Preventing Staphylococcal (Staph) Infection

This study has been completed.
Sponsor:
Collaborators:
University of Michigan
Saint Joseph Mercy Health System
Information provided by (Responsible Party):
Department of Veterans Affairs
ClinicalTrials.gov Identifier:
NCT00108160
First received: April 14, 2005
Last updated: March 20, 2014
Last verified: March 2014
  Purpose

The purpose of this study is to determine if mupirocin 2% in polyethylene glycol (PEG) ointment [Treatment Arm] is effective in preventing moderate to severe re-infection with Staphylococcus aureus compared with treatment with polyethylene glycol (PEG) ointment [Placebo Arm].

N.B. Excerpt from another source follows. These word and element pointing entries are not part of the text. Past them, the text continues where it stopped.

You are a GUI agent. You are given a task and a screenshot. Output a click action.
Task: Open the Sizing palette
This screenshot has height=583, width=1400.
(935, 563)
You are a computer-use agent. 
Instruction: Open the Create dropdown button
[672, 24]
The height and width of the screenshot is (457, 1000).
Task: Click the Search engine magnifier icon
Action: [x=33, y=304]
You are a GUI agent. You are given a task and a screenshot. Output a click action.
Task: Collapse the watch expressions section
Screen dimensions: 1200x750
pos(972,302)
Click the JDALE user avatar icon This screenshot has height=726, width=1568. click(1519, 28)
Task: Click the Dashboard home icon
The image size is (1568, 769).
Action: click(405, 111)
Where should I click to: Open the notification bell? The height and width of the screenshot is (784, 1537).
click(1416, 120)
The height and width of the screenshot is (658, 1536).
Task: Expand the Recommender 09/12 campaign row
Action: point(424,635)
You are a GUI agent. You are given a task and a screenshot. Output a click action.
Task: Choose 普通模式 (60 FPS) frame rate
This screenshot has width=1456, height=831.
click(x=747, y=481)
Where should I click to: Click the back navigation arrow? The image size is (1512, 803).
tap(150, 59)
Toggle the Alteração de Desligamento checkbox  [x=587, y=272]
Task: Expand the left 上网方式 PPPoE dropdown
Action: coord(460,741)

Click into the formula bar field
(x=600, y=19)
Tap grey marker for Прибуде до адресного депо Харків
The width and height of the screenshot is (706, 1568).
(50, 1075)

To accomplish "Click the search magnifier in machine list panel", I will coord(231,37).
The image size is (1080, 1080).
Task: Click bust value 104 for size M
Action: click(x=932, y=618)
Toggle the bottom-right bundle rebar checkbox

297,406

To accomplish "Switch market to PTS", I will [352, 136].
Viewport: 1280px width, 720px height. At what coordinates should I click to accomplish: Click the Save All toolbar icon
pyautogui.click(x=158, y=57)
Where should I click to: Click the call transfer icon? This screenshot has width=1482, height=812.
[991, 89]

Condition Intervention Phase
Staphylococcal Infections
Drug: Mupirocin Ointment [Treatment]
Drug: Polyethylene Glycol Ointment [Placebo]
Phase 4

Study Type: Interventional
Study Design: Allocation: Randomized
Endpoint Classification: Efficacy Study
Intervention Model: Parallel Assignment
Masking: Double Blind (Subject, Caregiver, Investigator)
Primary Purpose: Prevention
Official Title: Intermittent Mupirocin to Prevent Staphylococcal Infection

Resource links provided by NLM:


Further study details as provided by Department of Veterans Affairs:

Primary Outcome Measures:
  • Re-infection With S. Aureus [ Time Frame: 18 months ] [ Designated as safety issue: No ]
    During the study, patients with prior well-documented infections with Staphylococcus aureus who developed new signs and symptoms of infection, met standardized clinical criteria for infection, and had S. aureus isolated on culture were considered to have re-infection with S. aureus. The number of S. aureus re-infections were compared in the mupirocin ointment (Treatment Arm) versus polyethylene glycol ointment (Placebo Arm) for all participants enrolled in the study and in participants who completed each study time point (visit)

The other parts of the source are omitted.